↓↓↓

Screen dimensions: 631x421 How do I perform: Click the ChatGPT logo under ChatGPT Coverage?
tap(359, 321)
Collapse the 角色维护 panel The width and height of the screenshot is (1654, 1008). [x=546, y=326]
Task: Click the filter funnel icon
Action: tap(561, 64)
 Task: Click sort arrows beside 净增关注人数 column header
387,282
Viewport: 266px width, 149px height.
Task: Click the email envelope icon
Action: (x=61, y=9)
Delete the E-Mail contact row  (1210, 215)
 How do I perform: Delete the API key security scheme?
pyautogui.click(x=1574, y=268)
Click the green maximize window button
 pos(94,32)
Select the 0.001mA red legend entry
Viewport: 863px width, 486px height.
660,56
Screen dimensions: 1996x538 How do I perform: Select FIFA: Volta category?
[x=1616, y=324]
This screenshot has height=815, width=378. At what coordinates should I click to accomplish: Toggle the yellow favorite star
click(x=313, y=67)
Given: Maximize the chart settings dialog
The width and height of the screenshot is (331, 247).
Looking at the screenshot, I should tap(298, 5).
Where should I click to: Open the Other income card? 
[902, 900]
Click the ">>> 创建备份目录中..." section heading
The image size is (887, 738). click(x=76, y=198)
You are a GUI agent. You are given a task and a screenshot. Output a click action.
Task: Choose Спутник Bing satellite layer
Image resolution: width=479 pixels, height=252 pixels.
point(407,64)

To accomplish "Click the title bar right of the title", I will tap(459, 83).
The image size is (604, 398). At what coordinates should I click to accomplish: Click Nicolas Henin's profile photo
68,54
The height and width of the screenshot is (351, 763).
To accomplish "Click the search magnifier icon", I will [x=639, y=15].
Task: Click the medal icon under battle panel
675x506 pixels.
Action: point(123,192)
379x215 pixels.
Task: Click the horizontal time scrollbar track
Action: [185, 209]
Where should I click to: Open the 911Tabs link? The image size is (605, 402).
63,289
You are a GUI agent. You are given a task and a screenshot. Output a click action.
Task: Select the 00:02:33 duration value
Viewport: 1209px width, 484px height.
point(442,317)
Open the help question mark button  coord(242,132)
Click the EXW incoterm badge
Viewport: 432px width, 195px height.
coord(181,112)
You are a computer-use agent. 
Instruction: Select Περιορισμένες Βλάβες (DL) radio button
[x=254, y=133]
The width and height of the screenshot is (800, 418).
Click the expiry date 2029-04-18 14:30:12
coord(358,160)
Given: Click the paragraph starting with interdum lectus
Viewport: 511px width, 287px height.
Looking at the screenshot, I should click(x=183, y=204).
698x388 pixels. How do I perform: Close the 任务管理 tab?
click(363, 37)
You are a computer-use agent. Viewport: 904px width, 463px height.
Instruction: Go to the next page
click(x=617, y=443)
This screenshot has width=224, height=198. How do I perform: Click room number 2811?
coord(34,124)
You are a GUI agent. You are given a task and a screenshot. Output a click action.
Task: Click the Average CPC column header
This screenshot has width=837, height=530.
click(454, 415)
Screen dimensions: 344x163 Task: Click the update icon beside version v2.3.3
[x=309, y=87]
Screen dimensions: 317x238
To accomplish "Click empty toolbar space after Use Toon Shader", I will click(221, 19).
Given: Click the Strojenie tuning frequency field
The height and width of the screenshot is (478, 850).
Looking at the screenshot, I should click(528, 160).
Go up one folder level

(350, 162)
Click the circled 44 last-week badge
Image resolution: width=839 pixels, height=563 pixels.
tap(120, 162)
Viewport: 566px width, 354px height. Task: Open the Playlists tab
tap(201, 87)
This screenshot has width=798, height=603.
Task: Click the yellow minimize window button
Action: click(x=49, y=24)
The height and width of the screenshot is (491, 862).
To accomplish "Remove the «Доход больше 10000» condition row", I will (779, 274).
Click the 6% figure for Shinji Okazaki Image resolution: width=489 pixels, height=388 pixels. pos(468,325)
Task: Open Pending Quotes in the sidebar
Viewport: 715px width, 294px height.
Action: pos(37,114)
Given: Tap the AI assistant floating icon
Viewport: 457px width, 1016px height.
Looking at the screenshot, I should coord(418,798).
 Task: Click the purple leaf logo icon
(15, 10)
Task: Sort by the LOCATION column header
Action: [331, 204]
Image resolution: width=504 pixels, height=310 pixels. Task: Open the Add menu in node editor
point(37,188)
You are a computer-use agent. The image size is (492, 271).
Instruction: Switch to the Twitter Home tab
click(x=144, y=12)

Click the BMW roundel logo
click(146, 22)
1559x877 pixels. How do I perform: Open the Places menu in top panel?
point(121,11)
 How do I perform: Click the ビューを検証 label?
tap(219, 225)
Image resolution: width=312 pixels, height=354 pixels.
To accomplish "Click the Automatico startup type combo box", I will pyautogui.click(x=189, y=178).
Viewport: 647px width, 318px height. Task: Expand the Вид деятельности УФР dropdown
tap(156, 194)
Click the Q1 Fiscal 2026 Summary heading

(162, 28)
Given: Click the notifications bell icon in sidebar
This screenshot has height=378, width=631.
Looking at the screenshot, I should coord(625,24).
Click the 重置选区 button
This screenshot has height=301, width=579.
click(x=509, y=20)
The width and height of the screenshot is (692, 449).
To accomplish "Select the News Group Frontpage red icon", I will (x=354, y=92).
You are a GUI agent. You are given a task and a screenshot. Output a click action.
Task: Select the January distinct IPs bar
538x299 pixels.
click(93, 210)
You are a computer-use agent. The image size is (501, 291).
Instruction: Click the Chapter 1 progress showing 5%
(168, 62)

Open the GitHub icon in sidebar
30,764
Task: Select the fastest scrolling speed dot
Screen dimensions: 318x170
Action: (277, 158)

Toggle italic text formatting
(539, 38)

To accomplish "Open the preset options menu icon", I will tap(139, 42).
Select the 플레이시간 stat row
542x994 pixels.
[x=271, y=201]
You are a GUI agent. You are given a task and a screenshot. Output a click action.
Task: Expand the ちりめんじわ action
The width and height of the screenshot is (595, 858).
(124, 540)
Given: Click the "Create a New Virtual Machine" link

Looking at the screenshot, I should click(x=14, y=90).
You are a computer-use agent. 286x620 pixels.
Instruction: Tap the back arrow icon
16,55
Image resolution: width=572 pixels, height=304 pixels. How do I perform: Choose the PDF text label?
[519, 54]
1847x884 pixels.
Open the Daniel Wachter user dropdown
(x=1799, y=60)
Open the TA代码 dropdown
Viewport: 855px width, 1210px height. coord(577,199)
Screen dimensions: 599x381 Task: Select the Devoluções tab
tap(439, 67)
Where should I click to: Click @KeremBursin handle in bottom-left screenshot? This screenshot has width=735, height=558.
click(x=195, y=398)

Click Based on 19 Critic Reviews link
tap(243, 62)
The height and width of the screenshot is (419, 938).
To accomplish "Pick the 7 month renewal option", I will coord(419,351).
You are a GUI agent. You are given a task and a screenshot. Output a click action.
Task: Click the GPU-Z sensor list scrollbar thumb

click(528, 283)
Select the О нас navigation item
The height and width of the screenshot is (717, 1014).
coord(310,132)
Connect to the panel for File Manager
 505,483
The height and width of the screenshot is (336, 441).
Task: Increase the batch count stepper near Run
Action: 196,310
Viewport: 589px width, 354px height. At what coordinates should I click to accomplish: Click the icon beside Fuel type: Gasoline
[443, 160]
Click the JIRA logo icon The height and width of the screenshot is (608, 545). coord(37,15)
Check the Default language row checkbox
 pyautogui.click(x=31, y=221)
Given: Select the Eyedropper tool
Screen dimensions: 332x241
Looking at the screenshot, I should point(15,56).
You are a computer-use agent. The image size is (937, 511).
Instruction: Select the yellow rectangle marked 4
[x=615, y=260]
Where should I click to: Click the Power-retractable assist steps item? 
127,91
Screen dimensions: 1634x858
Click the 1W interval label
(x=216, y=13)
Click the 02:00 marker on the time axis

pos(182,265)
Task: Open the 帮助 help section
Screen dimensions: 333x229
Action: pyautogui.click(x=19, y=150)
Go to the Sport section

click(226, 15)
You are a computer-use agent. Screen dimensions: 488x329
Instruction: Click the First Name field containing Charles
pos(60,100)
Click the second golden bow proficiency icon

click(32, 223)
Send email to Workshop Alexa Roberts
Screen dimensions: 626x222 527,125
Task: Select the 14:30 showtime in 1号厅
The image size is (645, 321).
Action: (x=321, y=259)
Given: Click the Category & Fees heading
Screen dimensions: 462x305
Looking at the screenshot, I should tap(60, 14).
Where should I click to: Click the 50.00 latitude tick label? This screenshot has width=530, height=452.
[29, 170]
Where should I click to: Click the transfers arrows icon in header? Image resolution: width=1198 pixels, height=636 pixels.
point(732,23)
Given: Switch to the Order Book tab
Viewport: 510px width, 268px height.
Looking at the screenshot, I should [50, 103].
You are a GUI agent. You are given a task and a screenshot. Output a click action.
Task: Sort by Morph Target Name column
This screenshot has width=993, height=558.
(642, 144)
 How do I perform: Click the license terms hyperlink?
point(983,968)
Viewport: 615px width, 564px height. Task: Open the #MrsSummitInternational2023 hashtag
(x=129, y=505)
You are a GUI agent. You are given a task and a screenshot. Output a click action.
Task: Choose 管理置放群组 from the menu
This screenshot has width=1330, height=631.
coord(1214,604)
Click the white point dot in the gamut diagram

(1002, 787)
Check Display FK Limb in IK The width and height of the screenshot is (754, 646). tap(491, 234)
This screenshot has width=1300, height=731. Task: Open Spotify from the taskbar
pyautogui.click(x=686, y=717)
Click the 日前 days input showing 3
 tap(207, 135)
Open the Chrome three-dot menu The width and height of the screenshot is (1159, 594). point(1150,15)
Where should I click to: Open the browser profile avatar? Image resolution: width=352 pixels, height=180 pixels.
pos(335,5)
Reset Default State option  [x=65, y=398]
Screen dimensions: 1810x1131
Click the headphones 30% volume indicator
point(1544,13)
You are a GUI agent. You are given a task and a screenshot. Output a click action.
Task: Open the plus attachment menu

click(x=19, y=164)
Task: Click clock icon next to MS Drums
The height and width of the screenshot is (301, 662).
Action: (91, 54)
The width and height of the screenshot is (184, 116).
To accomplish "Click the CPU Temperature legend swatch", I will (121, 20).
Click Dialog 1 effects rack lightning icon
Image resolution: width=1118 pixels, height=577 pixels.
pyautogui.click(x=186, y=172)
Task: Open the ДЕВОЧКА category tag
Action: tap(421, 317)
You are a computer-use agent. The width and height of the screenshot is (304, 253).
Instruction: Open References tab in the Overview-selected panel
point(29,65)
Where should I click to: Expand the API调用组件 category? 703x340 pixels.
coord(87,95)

↑↑↑

Reproduce the items from the line with "Screen dimensions: 1810x1131" to the line with "Action: (91, 54)", copying them without any changes.

Screen dimensions: 1810x1131
Click the headphones 30% volume indicator
point(1544,13)
You are a GUI agent. You are given a task and a screenshot. Output a click action.
Task: Open the plus attachment menu

click(x=19, y=164)
Task: Click clock icon next to MS Drums
The height and width of the screenshot is (301, 662).
Action: (91, 54)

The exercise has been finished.